## Data provided
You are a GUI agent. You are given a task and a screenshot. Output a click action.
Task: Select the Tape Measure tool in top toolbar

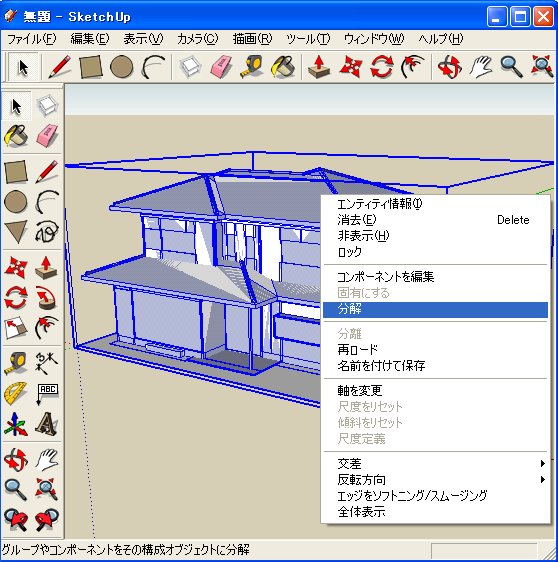tap(253, 67)
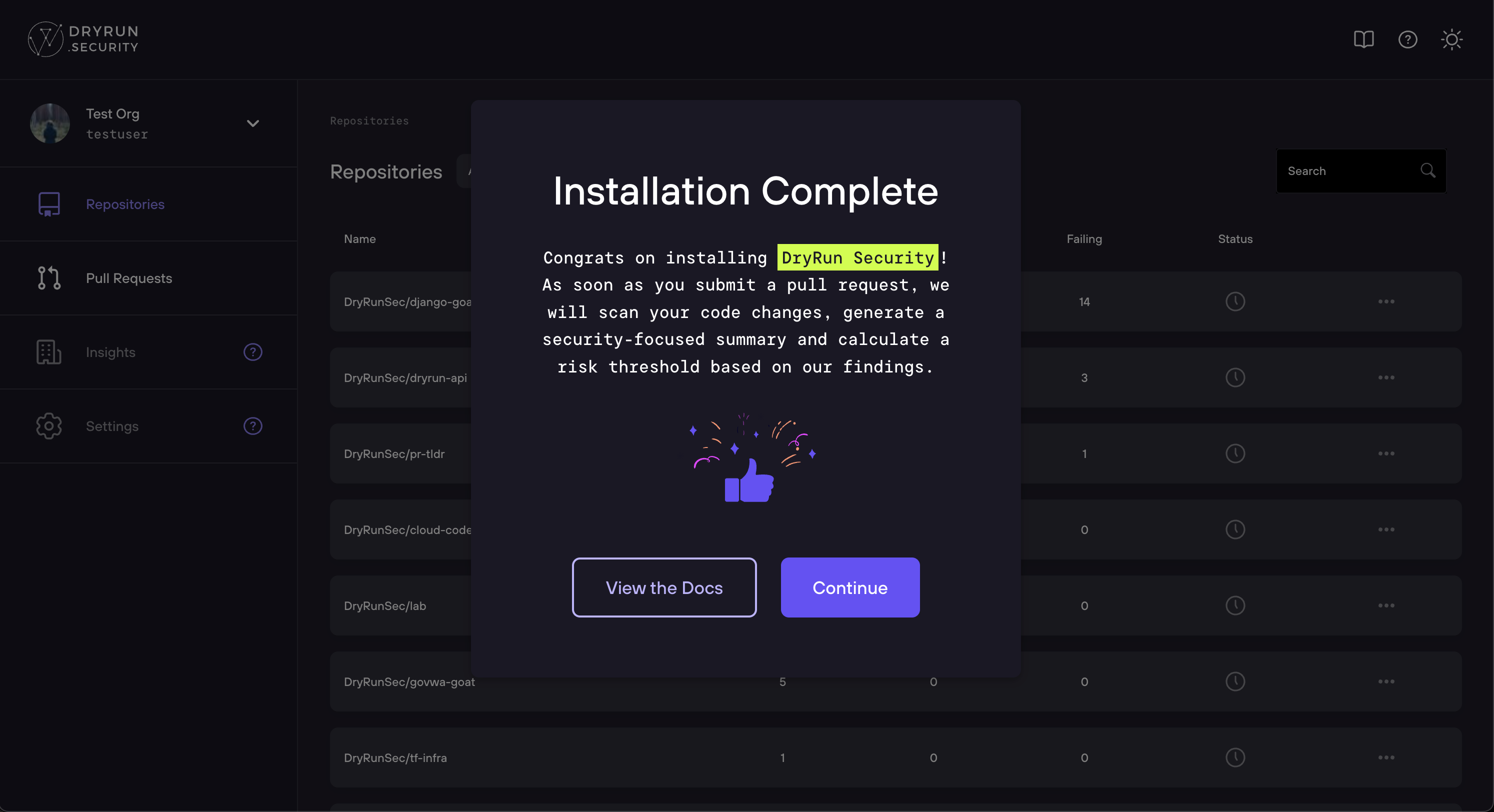The width and height of the screenshot is (1494, 812).
Task: Click the search magnifier icon
Action: point(1428,170)
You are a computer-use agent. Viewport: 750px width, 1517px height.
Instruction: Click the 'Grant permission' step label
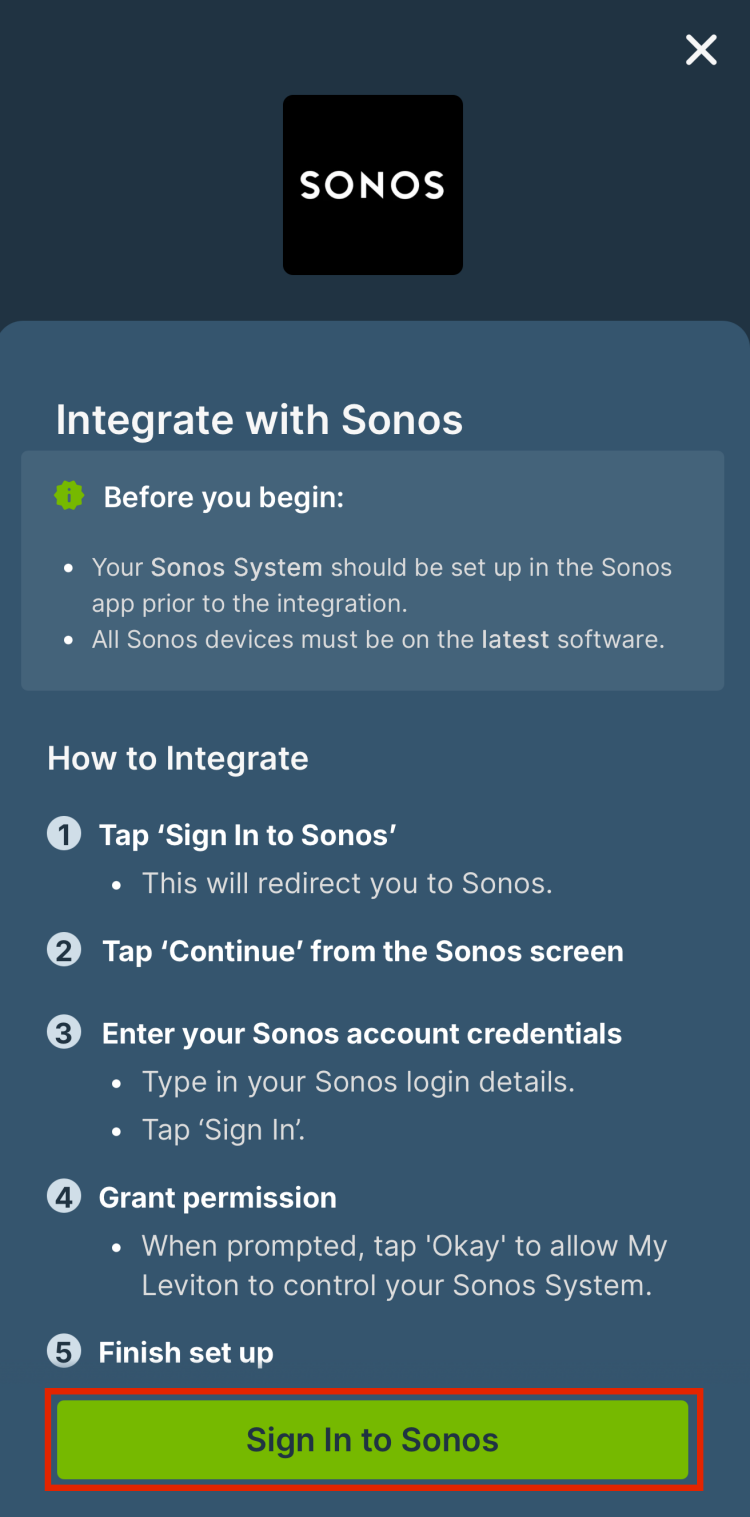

## Task goal
Please set out the records above as a JSON list of strings, one string per line, skipping blank lines and leaving the pictures out.

## Exercise output
[
  "You are a GUI agent. You are given a task and a screenshot. Output a click action.",
  "Task: Select the Tape Measure tool in top toolbar",
  "tap(253, 67)",
  "The width and height of the screenshot is (1494, 812).",
  "Task: Click the search magnifier icon",
  "Action: point(1428,170)",
  "You are a computer-use agent. Viewport: 750px width, 1517px height.",
  "Instruction: Click the 'Grant permission' step label"
]